Over a hundred young Mexicans have lined up outside Guadalajara’s Expo center on a weekday afternoon, anxious to enter the Feria International del Libro. They have another hour to wait, as the day portion of the book fair is reserved for professionals. I myself registered as one, and for three days, walked the extensive aisles of booths where publishing houses from all over the Americas set up shop for a full nine days of exhibiting, negotiating, and selling. From academic books to children’s literature, art books, foreign titles, national classics, boxed sets to series- this convention center boasts a mega showing of Spanish language literature-the largest in the world. Deals are brokered while colloquiums for librarians and buyers explore topics like “Incentives for the Development and Modernization of Bookstores in Mexico” to “Reading Development in Latin America: Successes, Tensions, Contexts and Challenges.”
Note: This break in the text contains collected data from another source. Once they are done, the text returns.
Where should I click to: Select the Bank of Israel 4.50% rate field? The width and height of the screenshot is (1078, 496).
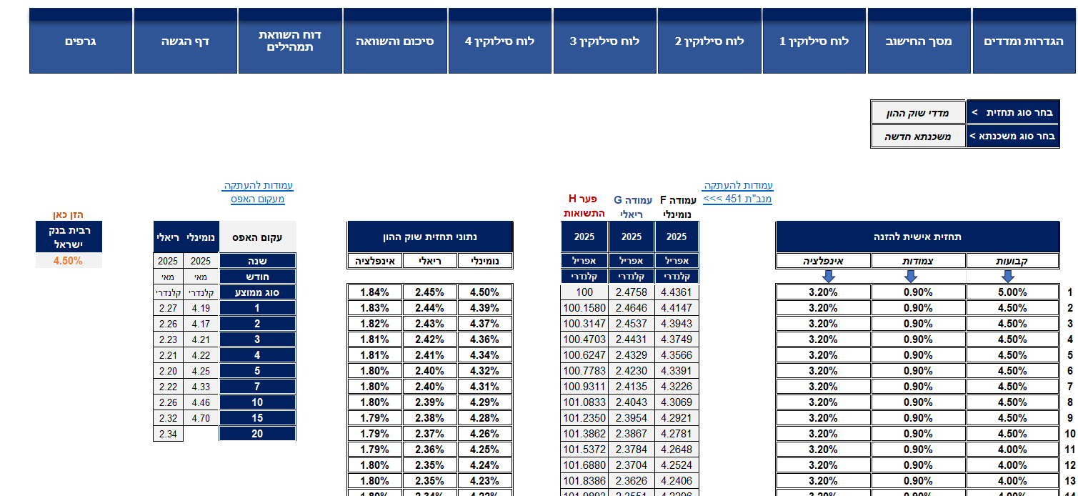(69, 261)
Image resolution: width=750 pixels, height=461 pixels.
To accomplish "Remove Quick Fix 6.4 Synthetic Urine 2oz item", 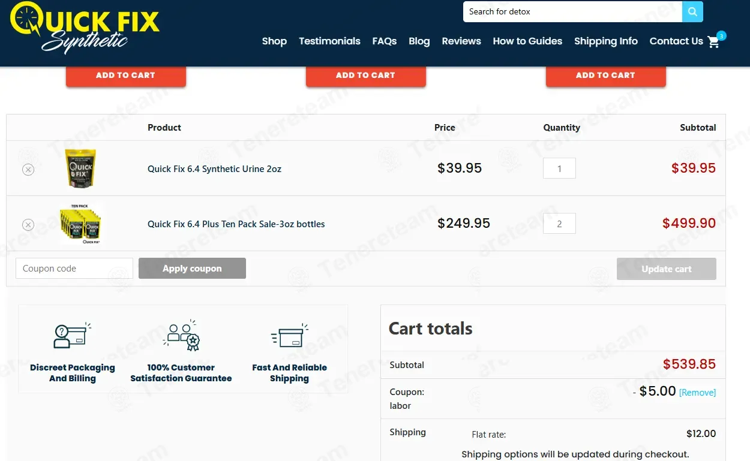I will 28,170.
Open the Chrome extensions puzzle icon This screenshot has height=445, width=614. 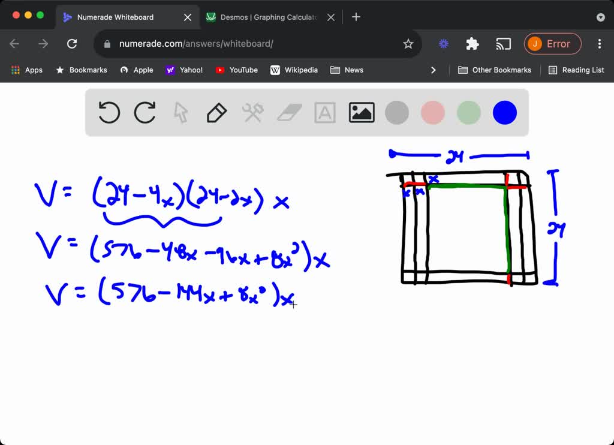coord(471,43)
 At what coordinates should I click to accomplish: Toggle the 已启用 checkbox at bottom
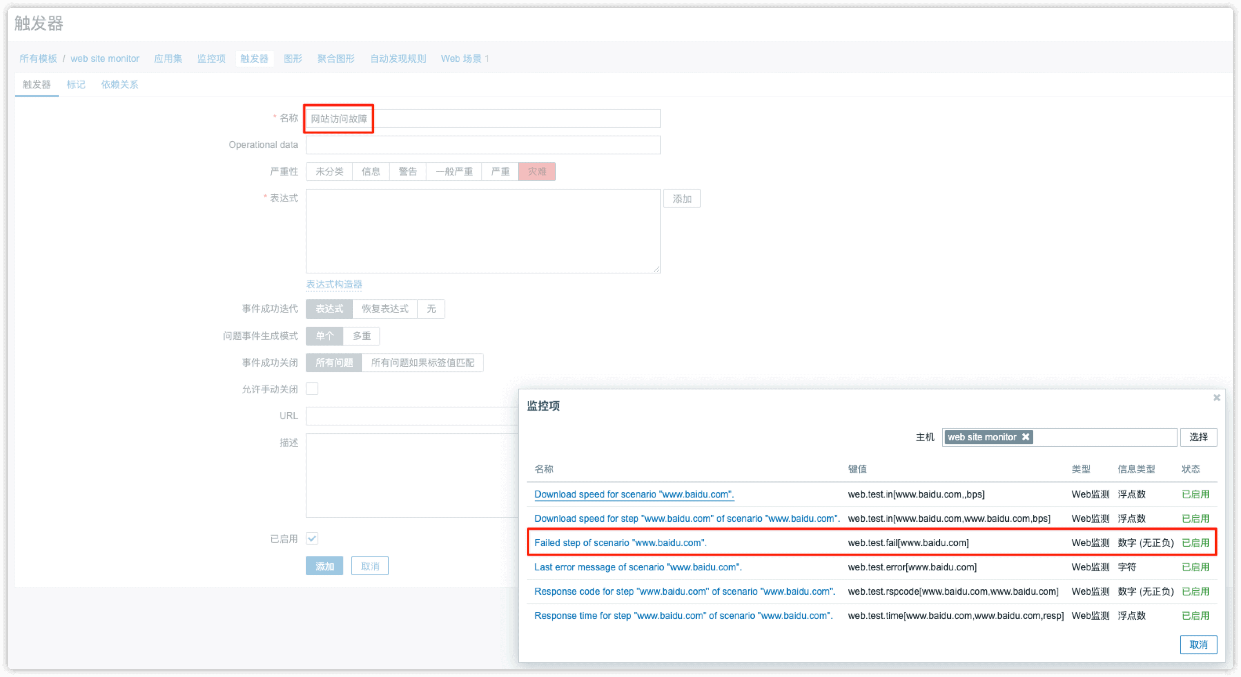tap(312, 538)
Come 5pm, book presentations, round tables and author talks begin and run until 9pm when the fair closes, only to divert visitors to the huge tent next door where a series of nightly concerts are offered. Chile, this year’s guest country, is spotlighting its top talent; lights illuminate the thousands of heads who have come to soak in every bit of culture offered to them for free.
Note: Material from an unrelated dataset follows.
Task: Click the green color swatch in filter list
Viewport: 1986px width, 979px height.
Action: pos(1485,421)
Gepe y Pedropiedra perform an eclectic set-a mix of electronic, rock, rap and batucada-for an enthusiastic crowd
Yet one looming question remains: with the price of the book so high in Mexico and most of Latin America, to the point of making it essentially inaccessible for most of the population, what real access do people have to literature? Library culture is distinct from that of the American model; visitors can’t yet bring books home in most cases. The lending is limited to reading in situ.
Perhaps for these reasons, the public pours in in insatiable numbers, over 600,000 ears hungry to hear, to experience, to consume the opportunity. But how many of them will actually be able to walk out with books in hand? That part remains a mystery. Perhaps this year’s motto, “Somos Lectores” serves more as an affirmation of what this public hopes to become, of a potential that has yet to be met.


Library books that you can’t check out and take with you… la pesadilla de un lector! May it change soon.